:: LISTED RECORDS
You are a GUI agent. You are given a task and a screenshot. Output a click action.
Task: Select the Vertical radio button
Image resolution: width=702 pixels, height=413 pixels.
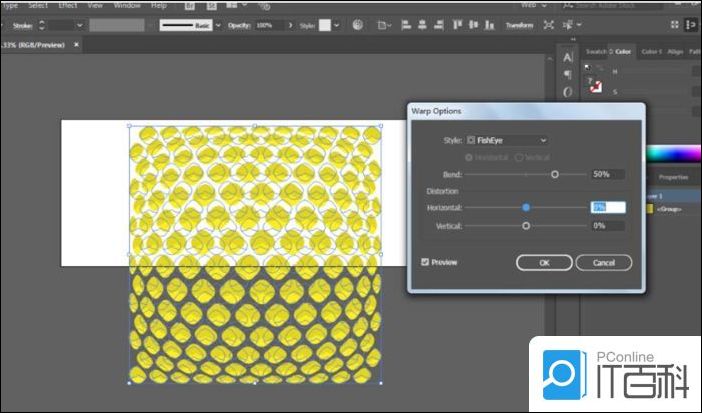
::::
:: LISTED RECORDS
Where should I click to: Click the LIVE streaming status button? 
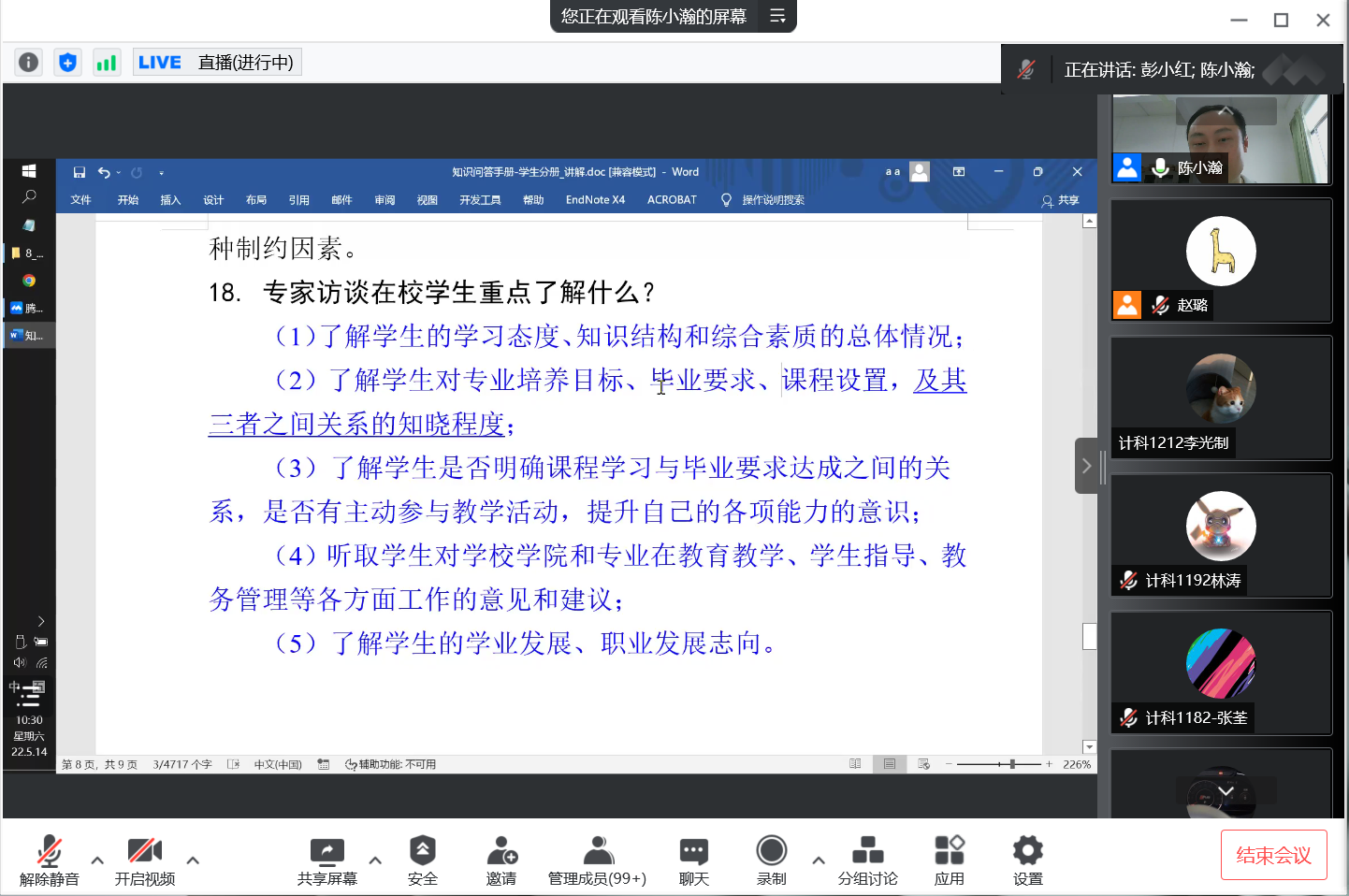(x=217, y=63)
::::
:: LISTED RECORDS
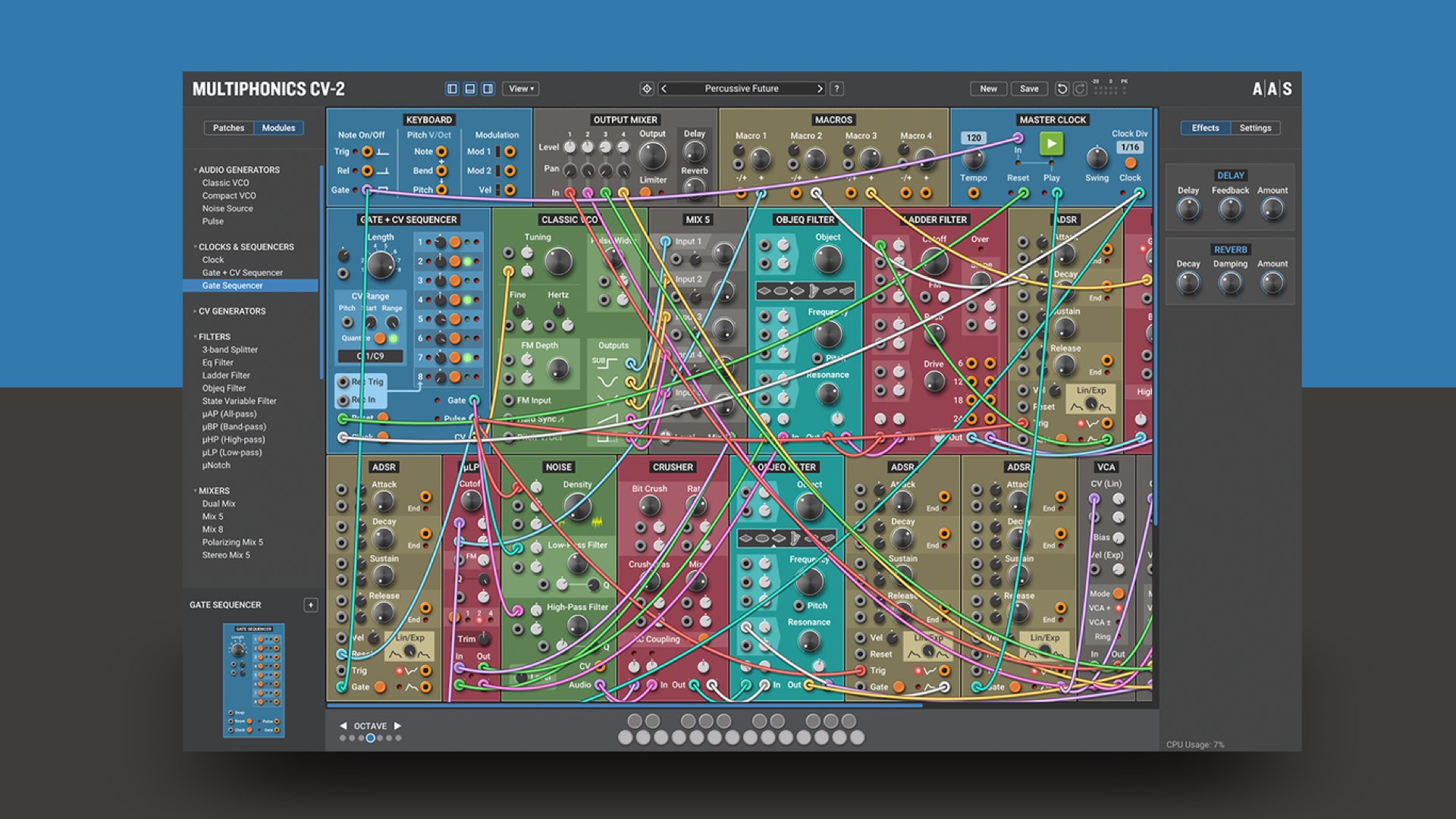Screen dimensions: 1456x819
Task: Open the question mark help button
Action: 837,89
::::
WORK INSTRUCTIONS:
Print the lines starting at the one containing "You are a GUI" and ending with the one containing "Image resolution: width=702", both of those lines included.

ANSWER BELOW:
You are a GUI agent. You are given a task and a screenshot. Output a click action.
Task: Select the Vertical radio button
Image resolution: width=702 pixels, height=413 pixels.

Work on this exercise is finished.